Narrative writing is any kind of writing that tells a story, whether it is about the writer or someone or something else. Teach fourth-graders to expertly relay a personal experience or describe an imaginary event by planning ahead and writing with vivid details and a clear sequence of events.
Have a Purpose
Teach fourth-grade students to write an interesting narrative by first having them identify the audience and purpose for their stories. By keeping this in mind, students can better establish a situation, introduce the narrator and organize events in a sequence that unfolds naturally. Teach children to start the story with an attention-grabbing beginning, such as a character's action or a piece of dialogue. Also have students start the story as close to the main event as possible to avoid losing the reader with too many unimportant explanations such as, "After he brushed his teeth, he ate breakfast."
Children need to see what good writing looks like, so share several examples of short narratives of different styles. Use simple picture books with sequential events, or share narratives written by other children. Have the students identify the parts of a narrative they should incorporate into their own work, such as character development, setting, conflict and resolution.
If possible, show children several edited versions of a piece of writing and tell them that authors revise and rewrite pieces until they are satisfied with the final draft. Encourage "talk time" in which students can discuss their story ideas with others, as well as offer feedback to other children about their work.
Use a Graphic Organizer
Have children use a simple graphic organizer to plan the key events of the narrative. This could be as simple as a paper folded into four or six panels and numbered sequentially, where every square has room for the young writer to put in key words and phrases for each part of the story. Children can also sketch in simple drawings to help them think about the progression of events.

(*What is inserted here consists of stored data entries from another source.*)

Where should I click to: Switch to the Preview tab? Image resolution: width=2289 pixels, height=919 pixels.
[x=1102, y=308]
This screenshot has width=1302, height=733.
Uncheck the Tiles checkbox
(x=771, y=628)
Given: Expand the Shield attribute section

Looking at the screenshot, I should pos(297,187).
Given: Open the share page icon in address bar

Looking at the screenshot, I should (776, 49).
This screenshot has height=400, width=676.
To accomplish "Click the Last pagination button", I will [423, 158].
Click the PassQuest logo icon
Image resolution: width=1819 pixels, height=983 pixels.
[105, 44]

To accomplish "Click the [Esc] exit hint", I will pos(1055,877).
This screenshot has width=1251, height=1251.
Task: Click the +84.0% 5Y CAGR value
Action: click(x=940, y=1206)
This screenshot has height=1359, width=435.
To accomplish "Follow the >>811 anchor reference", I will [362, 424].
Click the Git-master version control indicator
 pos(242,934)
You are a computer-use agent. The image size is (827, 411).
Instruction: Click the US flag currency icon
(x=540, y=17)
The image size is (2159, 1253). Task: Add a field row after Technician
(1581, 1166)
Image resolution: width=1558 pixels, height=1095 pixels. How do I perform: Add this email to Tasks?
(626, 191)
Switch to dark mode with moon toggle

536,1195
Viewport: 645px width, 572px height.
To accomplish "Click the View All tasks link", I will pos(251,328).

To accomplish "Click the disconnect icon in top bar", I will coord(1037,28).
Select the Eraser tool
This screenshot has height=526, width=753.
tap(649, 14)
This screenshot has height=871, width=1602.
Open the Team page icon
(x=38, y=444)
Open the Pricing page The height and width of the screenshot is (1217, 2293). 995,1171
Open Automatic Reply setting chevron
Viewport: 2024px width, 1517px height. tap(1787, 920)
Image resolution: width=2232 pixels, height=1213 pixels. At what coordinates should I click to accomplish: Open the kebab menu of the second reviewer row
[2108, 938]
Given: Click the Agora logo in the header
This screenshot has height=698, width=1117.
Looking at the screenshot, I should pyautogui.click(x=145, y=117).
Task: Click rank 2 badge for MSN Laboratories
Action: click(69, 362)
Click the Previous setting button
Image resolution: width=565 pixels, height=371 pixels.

Another way to encourage a fourth grade student to plan ahead is to have him or her write short answers to basic questions: "What happened?" "When?"" Where? and "Who was there?" Children should also be coached to plan a beginning, middle and ending to the narrative before starting to write.
Incorporate Descriptive Language
The Common Core State Standards specify that fourth-grade students should be able to use words, phrases and sensory details to convey experiences and events precisely. Tell students to "show not tell," and ask them to insert descriptive details for characters and setting. Have children practice by creating expressive details to describe something simple, like snow, using phrases such as "icy flakes of ice" or "white powdery puffs."
Teach children to consider the senses of taste, touch, smell, hearing and sight when writing descriptions. Provide them with examples of sensory imagery: "The smoky aroma of bacon drifting out of the kitchen made her stomach rumble with hunger." Students should return to the original models of good narratives studied earlier to locate other examples of descriptive language.